It is preferred that the nitric acid tungsten (W (NO3)3) and cerous nitrate (Ce (NO3)3) material amount proportioning be 3: 1-2: 1.
The present invention is described in further detail with reference to the accompanying drawings and detailed description, but protection scope of the present invention It is not limited to the content.
The preparation of the graphene oxide of embodiment 1
Take 5g graphite powders and 35g potassium permanganate to be well mixed, weigh the 300mL concentrated sulfuric acids and the mixing of 37g potassium nitrate is put into instead Answer in container, be placed in ice bath environment, in the case of magnetic agitation, start to add the mixing that graphite powder and potassium permanganate are formed Thing, adding speed is slow, keeps ice bath temperature, and reaction mixture is maintained to 60 DEG C of water-bath temperature strip after the completion of addition Stirring reaction 24h under part, it is put into ice bath environment and cools down, is down to 5 DEG C and once starts to be slowly added 20ml hydrogen peroxide, question response is molten After liquid is changed into yellowish-brown completely, continues to stir 25min, obtain yellowish-brown turbid solution, centrifugal dehydration, then using mass percentage concentration Chlorohydric acid pickling for 10% and adopting is washed with deionized to neutrality, obtains graphene oxide.
The preparation of 2 graphenes of embodiment-rutile titanium dioxide mixed carrier
Take 150ml deionized waters and 600ml isopropanols to be added in reaction vessel, be subsequently placed in ice bath environment, side Concentrated hydrochloric acid regulation reaction solution is added dropwise in side pH value is stirred 2 or so, graphene oxide prepared by embodiment 1 is added, aoxidizes stone Black alkene is added in a manner of the outstanding mixed liquid of deionized water, concentration 0.5mgml-1, addition 300ml, then it is slowly added dropwise Concentration is 0.5molL-1TiCl4Aqueous solution 300ml, the pH value of reaction solution is adjusted after being added dropwise 7, is transferred to liner In polytetrafluoroethylene (PTFE) stainless steel autoclave, in argon atmosphere, 700 DEG C of reactions are heated to, 2 DEG C/min of heating rate, are warming up to 700 DEG C insulation obtains graphene-rutile titanium dioxide mixed carrier in 2 hours.
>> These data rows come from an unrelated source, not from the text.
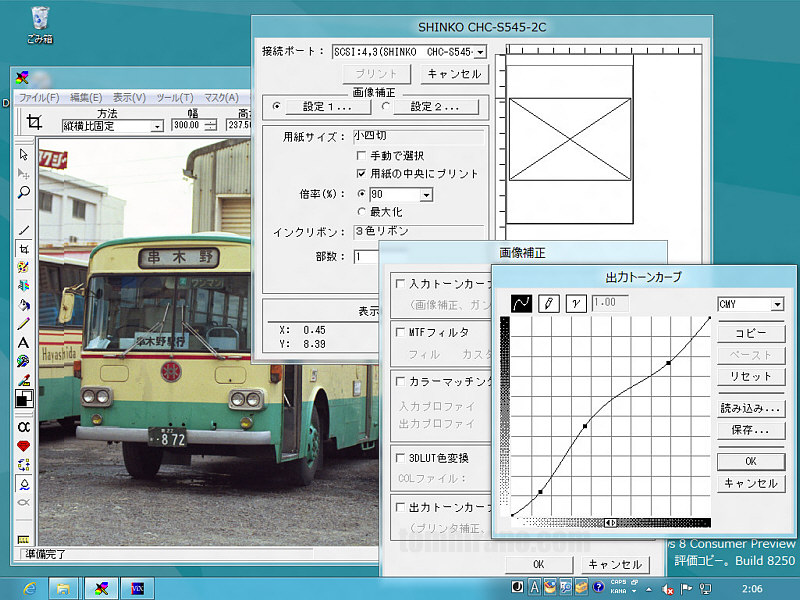The width and height of the screenshot is (800, 600).
Task: Enable the MTFフィルタ checkbox
Action: [400, 331]
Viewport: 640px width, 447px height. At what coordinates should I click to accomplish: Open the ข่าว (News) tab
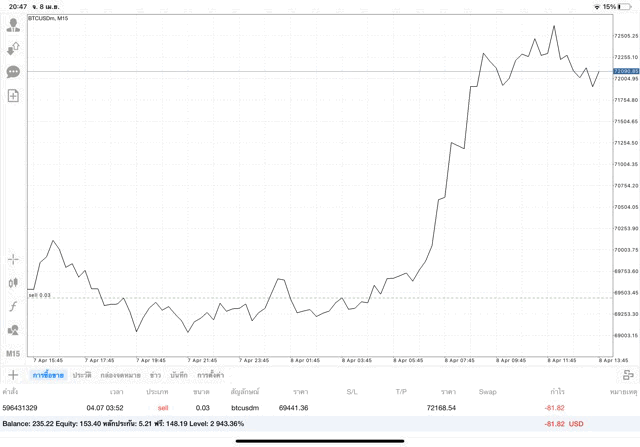click(155, 375)
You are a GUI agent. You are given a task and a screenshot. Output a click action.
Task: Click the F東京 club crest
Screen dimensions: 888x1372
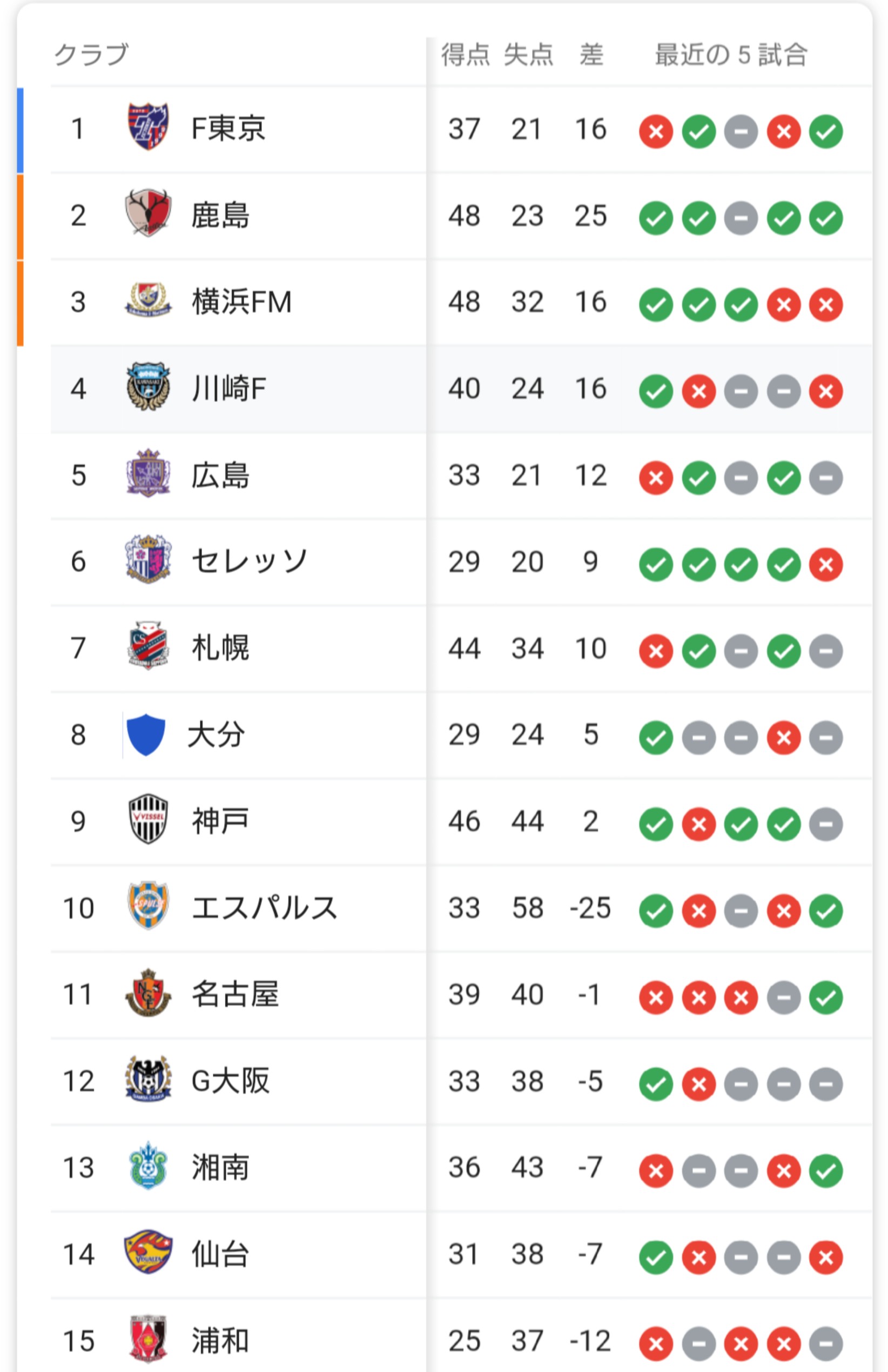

The preparation of the mixed carrier of 1 graphene of comparative example-titanium dioxide 1
Take 150ml deionized waters and 600ml isopropanols to be added in reaction vessel, be subsequently placed in ice bath environment, side Concentrated hydrochloric acid regulation reaction solution is added dropwise in side pH value is stirred 2 or so, graphene oxide prepared by embodiment 1 is added, aoxidizes stone Black alkene is added in a manner of the outstanding mixed liquid of deionized water, concentration 0.5mgml-1, addition 300ml, then it is slowly added dropwise Concentration is 0.5molL-1TiCl4Aqueous solution 300ml, the pH value of reaction solution is adjusted after being added dropwise 7, is transferred to liner In polytetrafluoroethylene (PTFE) stainless steel autoclave, in argon atmosphere, 200 DEG C of reactions are heated to, 2 DEG C/min of heating rate, are warming up to 200 DEG C insulation obtains graphene-rutile titanium dioxide mixed carrier in 2 hours.
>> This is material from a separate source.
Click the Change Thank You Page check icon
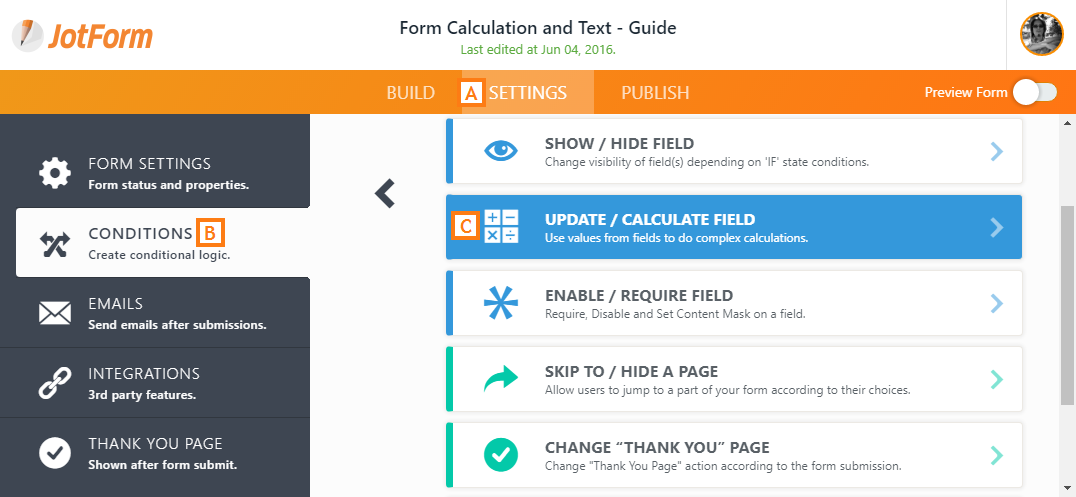pyautogui.click(x=501, y=455)
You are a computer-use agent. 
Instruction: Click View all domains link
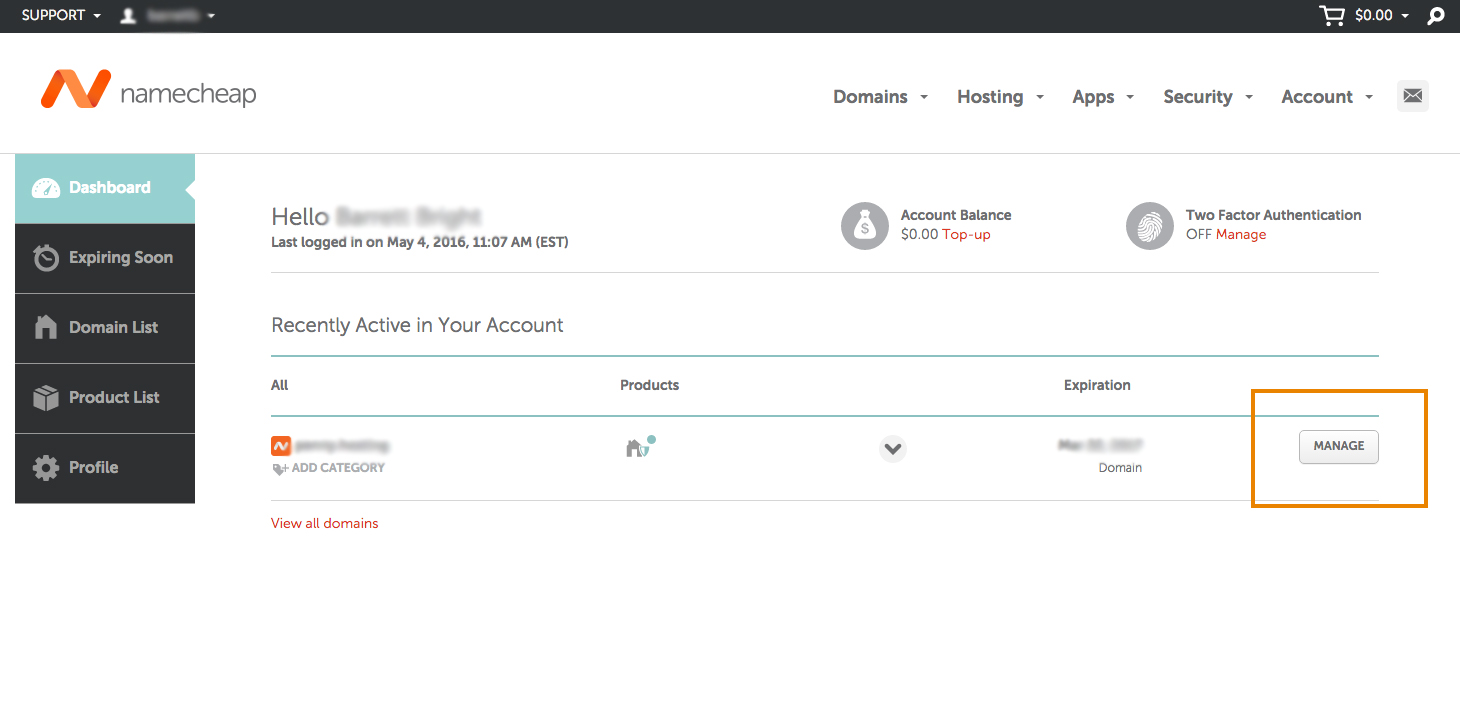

The preparation of the mixed carrier of 2 graphenes of comparative example-titanium dioxide 2
Take 150ml deionized waters and 600ml isopropanols to be added in reaction vessel, be subsequently placed in ice bath environment, side Concentrated hydrochloric acid regulation reaction solution is added dropwise in side pH value is stirred 2 or so, graphene oxide prepared by embodiment 1 is added, aoxidizes stone Black alkene is added in a manner of the outstanding mixed liquid of deionized water, concentration 0.5mgml-1, addition 300ml, then it is slowly added dropwise Concentration is 0.5molL-1TiCl4Aqueous solution 300ml, the pH value of reaction solution is adjusted after being added dropwise 7, is transferred to liner In polytetrafluoroethylene (PTFE) stainless steel autoclave, in argon atmosphere, 500 DEG C of reactions are heated to, 2 DEG C/min of heating rate, are warming up to 500 DEG C insulation obtains graphene-rutile titanium dioxide mixed carrier in 2 hours.
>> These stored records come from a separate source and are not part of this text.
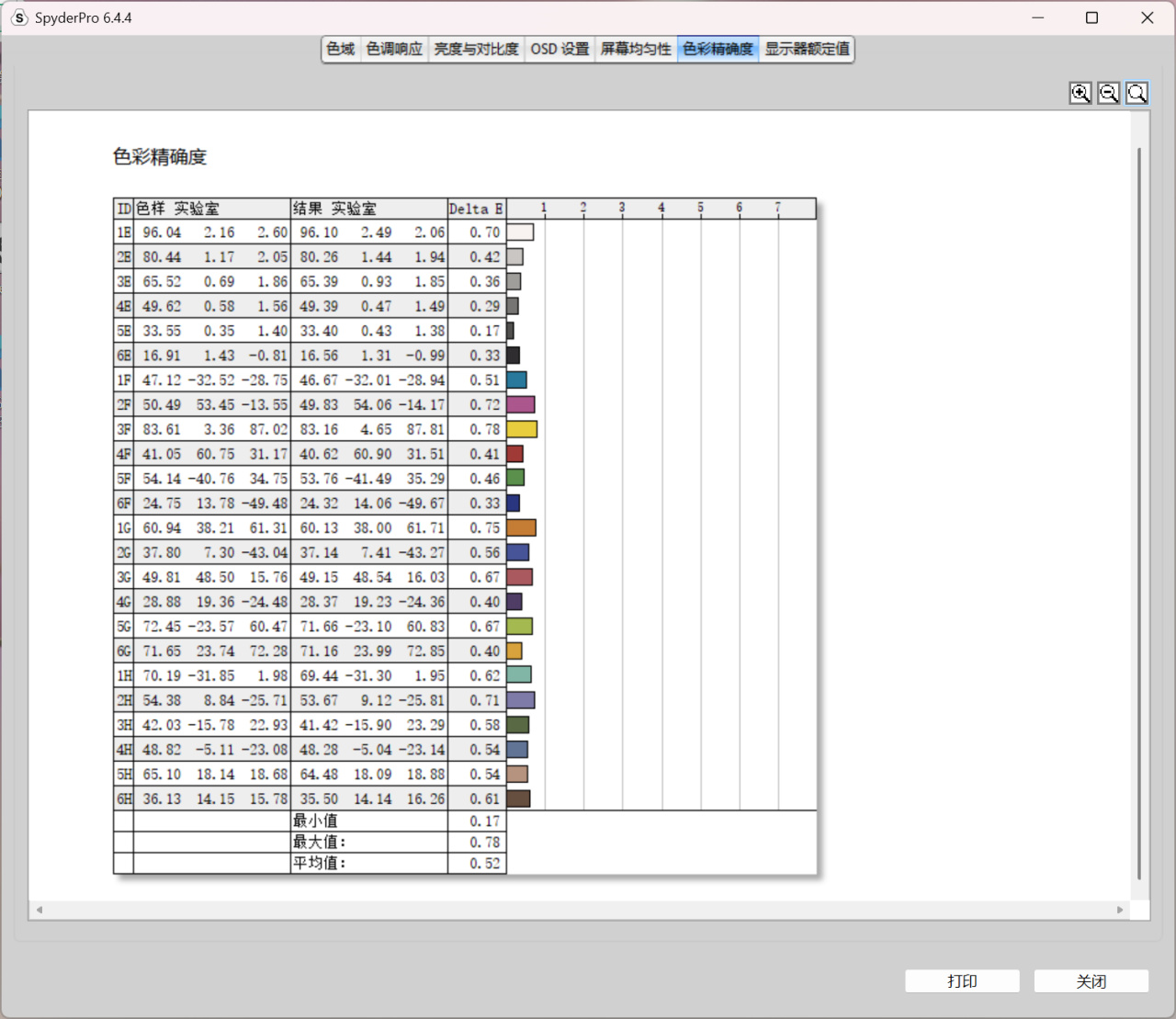Screen dimensions: 1176x1019
Task: Select the OSD 设置 tab
Action: (x=560, y=49)
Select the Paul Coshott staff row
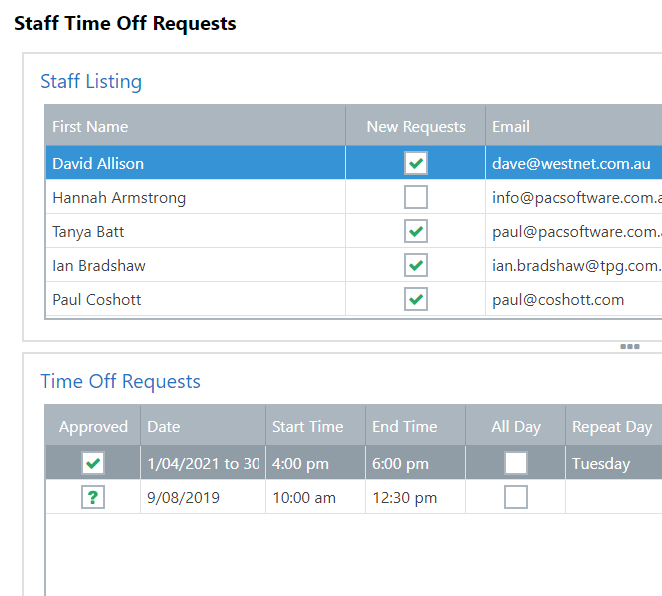The height and width of the screenshot is (596, 662). point(97,300)
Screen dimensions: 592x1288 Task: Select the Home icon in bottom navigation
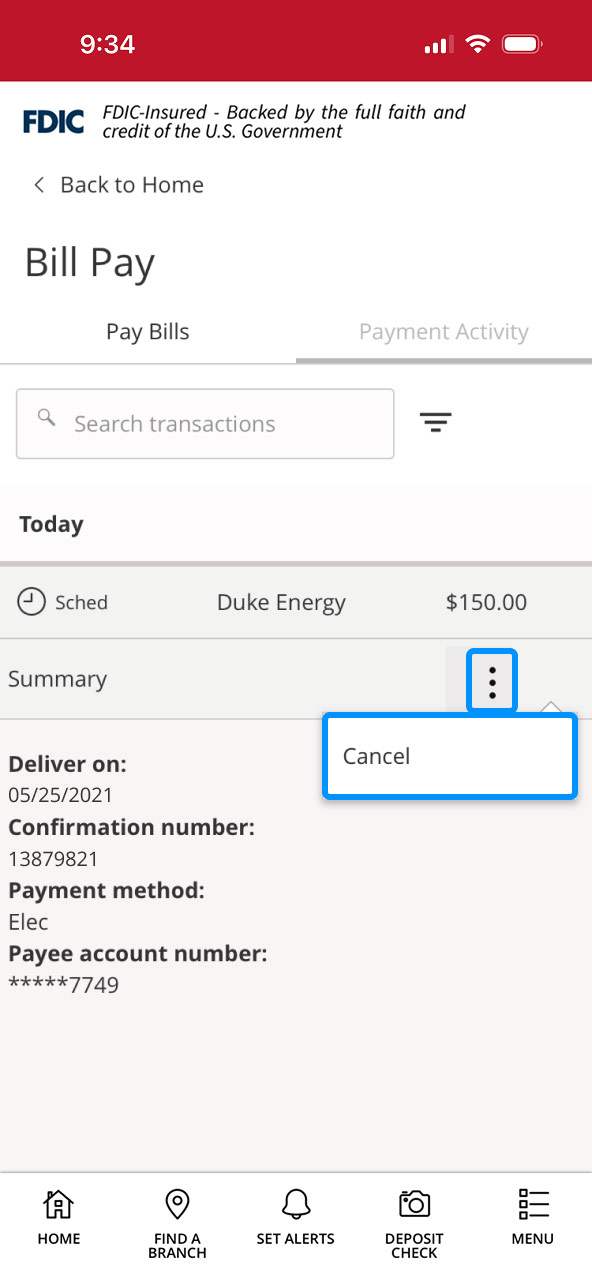click(58, 1213)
Judgement for graphene-rutile titanium dioxide crystal formation is using X-ray powder diffraction analysis (X-ray Diffraction, abbreviation XRD).This method is to test most ripe, the most widely used method of powder crystalline state looks.Pass through X ray Irradiation, the shape for corresponding the characteristic diffraction maximum of appearance analyze its crystal structure, by with powder diffraction card (JCPDS No.21-1272) is contrasted to determine the type of crystal.
As shown in figure 1, compared with pure commercially available rutile titanium dioxide (A), by adding grapheme material acquisition Embodiment 2 (B), all there are (110) crystallographic plane diffraction peaks at 27.55 °, and 27.55 ° of crystal face in composite graphite alkene material spreads out Penetrate that peak is stronger, and the characteristic absorption peak of graphene (002) is got too close at 26 ° or so with rutile titanium dioxide, therefore do not have There is individually obvious peak, same case occurs in pure commercially available anatase titanium dioxide (E), comparative example 1 (D) and 2 (C) systems Standby carrier (101) crystallographic plane diffraction peaks in 25.40 ° of appearance, excessively connect with the characteristic absorption peak of graphene (002) at 26 ° Closely, therefore the separate peak of graphene does not occur, and process is compound, and complex carrier strengthens in 25.40 ° of peak face, and c, d and b phases Than occurring two peaks between 25 ° to 27 °, explanation is the mixing of Detitanium-ore-type and rutile-type.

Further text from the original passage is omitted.